About this task:
Word for word, please restate the line containing "Go to the home tab icon" and all the lines that follow it to the end of the data.

Provided data:
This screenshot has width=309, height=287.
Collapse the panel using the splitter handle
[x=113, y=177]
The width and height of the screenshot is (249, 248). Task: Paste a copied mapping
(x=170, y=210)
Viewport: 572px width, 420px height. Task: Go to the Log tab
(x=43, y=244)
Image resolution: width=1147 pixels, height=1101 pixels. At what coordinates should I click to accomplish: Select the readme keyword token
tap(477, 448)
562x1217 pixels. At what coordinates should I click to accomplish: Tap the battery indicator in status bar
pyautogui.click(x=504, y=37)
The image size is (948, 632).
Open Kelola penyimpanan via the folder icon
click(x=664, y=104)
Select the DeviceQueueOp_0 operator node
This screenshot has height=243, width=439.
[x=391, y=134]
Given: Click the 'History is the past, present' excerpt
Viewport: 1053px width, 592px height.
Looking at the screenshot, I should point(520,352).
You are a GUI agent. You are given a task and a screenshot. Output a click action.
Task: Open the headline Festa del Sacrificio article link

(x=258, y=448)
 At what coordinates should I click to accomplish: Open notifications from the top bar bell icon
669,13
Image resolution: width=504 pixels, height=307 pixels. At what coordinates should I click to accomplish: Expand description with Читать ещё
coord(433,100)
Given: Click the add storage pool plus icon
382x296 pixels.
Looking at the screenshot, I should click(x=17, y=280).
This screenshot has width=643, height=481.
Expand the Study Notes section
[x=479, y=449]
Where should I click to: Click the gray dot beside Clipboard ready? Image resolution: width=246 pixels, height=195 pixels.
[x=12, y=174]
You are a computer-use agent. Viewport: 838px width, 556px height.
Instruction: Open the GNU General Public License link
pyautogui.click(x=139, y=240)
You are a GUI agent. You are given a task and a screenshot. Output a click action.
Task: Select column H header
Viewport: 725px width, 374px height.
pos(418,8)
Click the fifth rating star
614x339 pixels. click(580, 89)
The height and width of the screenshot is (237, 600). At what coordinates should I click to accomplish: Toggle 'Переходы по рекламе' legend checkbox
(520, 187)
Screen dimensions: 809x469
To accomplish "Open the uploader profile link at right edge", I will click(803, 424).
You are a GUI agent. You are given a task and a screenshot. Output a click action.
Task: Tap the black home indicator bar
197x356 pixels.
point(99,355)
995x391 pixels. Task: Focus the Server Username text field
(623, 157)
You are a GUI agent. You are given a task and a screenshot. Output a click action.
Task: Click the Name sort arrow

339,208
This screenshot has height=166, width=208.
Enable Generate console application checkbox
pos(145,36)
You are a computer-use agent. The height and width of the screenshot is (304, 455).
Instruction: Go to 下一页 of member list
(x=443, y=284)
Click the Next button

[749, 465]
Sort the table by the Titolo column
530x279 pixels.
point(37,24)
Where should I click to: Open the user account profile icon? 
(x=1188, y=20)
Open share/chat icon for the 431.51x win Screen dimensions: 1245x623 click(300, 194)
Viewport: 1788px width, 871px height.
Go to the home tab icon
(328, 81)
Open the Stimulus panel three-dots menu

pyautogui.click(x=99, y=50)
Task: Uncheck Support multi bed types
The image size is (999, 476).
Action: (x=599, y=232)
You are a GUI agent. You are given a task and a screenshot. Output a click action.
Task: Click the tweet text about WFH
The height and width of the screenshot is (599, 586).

Solution to this exercise:
Go to the home tab icon
(328, 81)
Open the Stimulus panel three-dots menu

pyautogui.click(x=99, y=50)
Task: Uncheck Support multi bed types
The image size is (999, 476).
Action: (x=599, y=232)
You are a GUI agent. You are given a task and a screenshot. Output a click action.
Task: Click the tweet text about WFH
The height and width of the screenshot is (599, 586).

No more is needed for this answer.